EXERCISE INSTRUCTIONS ▸ Write out the stretch of lines below that begins at the line with "Click the 件到压缩文件 header text" and ends at the line with "Where should I", including both, exactly as given and nothing more.

-------- EXCERPTED DATA

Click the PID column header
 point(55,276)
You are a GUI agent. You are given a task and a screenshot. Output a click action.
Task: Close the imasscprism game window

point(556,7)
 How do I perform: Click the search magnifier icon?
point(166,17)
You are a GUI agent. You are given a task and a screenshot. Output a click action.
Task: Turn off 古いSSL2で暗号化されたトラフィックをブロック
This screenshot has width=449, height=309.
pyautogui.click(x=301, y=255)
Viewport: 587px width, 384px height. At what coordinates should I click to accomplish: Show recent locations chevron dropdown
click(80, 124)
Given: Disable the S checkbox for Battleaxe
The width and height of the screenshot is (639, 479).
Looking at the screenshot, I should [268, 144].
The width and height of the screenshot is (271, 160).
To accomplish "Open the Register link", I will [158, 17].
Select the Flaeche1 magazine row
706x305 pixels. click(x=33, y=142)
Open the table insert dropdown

----------------
-------- EXCERPTED DATA

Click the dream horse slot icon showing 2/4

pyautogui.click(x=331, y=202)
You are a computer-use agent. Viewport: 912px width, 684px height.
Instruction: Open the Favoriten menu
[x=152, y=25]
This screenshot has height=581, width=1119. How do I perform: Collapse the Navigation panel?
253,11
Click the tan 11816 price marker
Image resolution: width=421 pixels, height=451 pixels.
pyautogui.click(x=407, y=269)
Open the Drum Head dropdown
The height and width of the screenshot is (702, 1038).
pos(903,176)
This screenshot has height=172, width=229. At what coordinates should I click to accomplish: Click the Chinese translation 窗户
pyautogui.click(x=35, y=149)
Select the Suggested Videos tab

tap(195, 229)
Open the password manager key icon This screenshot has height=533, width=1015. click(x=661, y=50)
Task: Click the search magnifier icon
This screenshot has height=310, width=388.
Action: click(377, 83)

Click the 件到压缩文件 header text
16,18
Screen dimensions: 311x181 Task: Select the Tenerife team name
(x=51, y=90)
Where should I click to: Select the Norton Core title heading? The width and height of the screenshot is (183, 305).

----------------
-------- EXCERPTED DATA

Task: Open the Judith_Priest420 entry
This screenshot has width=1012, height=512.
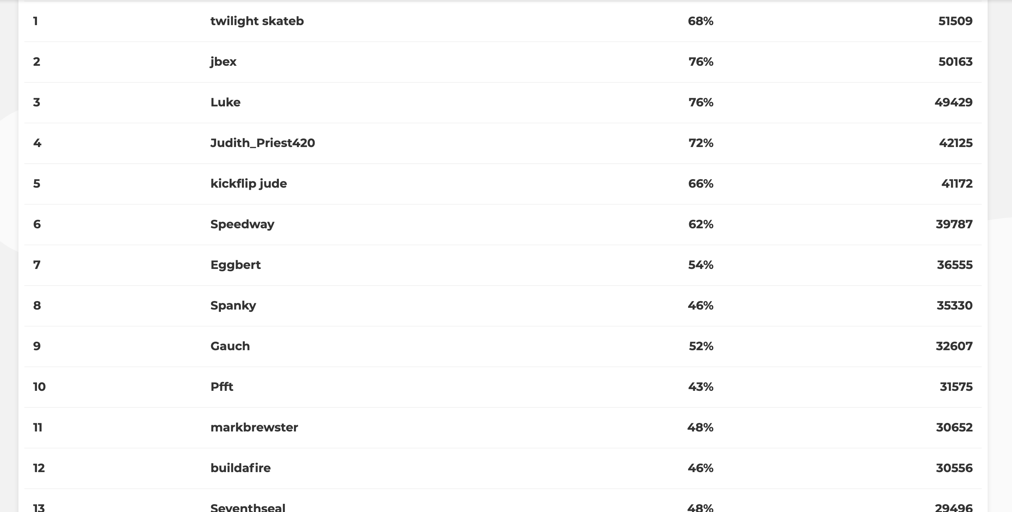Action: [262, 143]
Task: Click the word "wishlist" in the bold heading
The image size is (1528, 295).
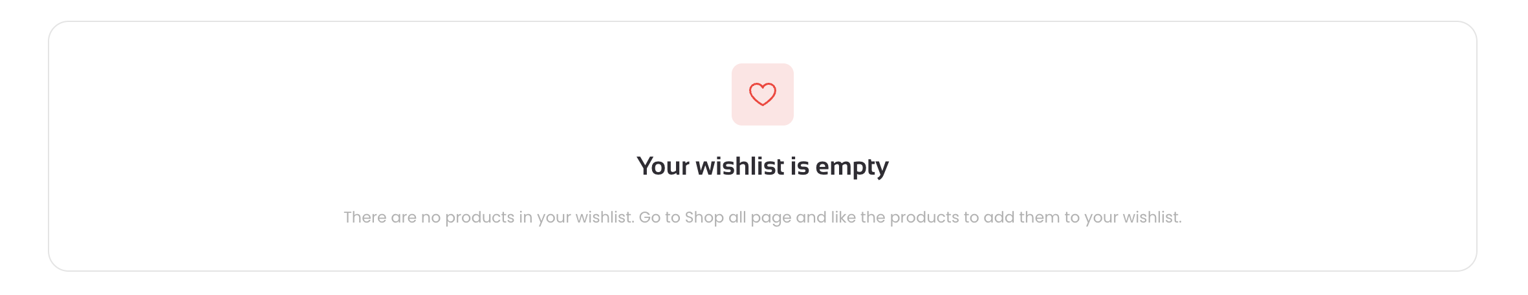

----------------

ANSWER ▸
Click the 件到压缩文件 header text
16,18
Screen dimensions: 311x181 Task: Select the Tenerife team name
(x=51, y=90)
Where should I click to: Select the Norton Core title heading? The width and height of the screenshot is (183, 305).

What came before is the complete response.